Repeat word for word every line of the data below, from the first through the line containing "The image size is (568, 329).", and stop there.

Input data ▸
-- Opening Marker --

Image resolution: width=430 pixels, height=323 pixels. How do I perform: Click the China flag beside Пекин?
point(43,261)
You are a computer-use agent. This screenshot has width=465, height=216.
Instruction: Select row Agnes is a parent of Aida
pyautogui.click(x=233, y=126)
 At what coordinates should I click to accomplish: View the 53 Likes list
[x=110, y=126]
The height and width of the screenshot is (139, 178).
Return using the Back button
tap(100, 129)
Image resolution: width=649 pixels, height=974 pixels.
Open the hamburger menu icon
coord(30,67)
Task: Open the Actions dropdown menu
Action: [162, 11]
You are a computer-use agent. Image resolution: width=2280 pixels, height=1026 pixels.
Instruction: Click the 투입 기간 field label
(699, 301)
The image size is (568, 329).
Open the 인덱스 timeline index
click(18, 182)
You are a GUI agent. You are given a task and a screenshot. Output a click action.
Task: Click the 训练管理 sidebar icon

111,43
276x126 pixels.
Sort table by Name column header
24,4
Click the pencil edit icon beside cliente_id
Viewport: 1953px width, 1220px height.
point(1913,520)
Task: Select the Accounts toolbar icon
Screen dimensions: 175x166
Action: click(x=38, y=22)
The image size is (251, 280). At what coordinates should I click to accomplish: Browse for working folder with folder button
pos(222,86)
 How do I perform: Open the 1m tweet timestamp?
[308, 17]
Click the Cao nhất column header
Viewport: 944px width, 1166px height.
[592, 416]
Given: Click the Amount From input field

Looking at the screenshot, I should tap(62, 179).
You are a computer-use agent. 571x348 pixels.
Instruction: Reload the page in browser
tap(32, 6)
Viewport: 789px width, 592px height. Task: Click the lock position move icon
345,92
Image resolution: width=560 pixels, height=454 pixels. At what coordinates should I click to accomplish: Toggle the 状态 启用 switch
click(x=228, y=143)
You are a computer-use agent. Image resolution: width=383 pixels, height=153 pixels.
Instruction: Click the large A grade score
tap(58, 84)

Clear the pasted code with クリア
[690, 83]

-- Closing Marker --

Solution for this task ▸
Image resolution: width=430 pixels, height=323 pixels. How do I perform: Click the China flag beside Пекин?
point(43,261)
You are a computer-use agent. This screenshot has width=465, height=216.
Instruction: Select row Agnes is a parent of Aida
pyautogui.click(x=233, y=126)
 At what coordinates should I click to accomplish: View the 53 Likes list
[x=110, y=126]
The height and width of the screenshot is (139, 178).
Return using the Back button
tap(100, 129)
Image resolution: width=649 pixels, height=974 pixels.
Open the hamburger menu icon
coord(30,67)
Task: Open the Actions dropdown menu
Action: [162, 11]
You are a computer-use agent. Image resolution: width=2280 pixels, height=1026 pixels.
Instruction: Click the 투입 기간 field label
(699, 301)
The image size is (568, 329).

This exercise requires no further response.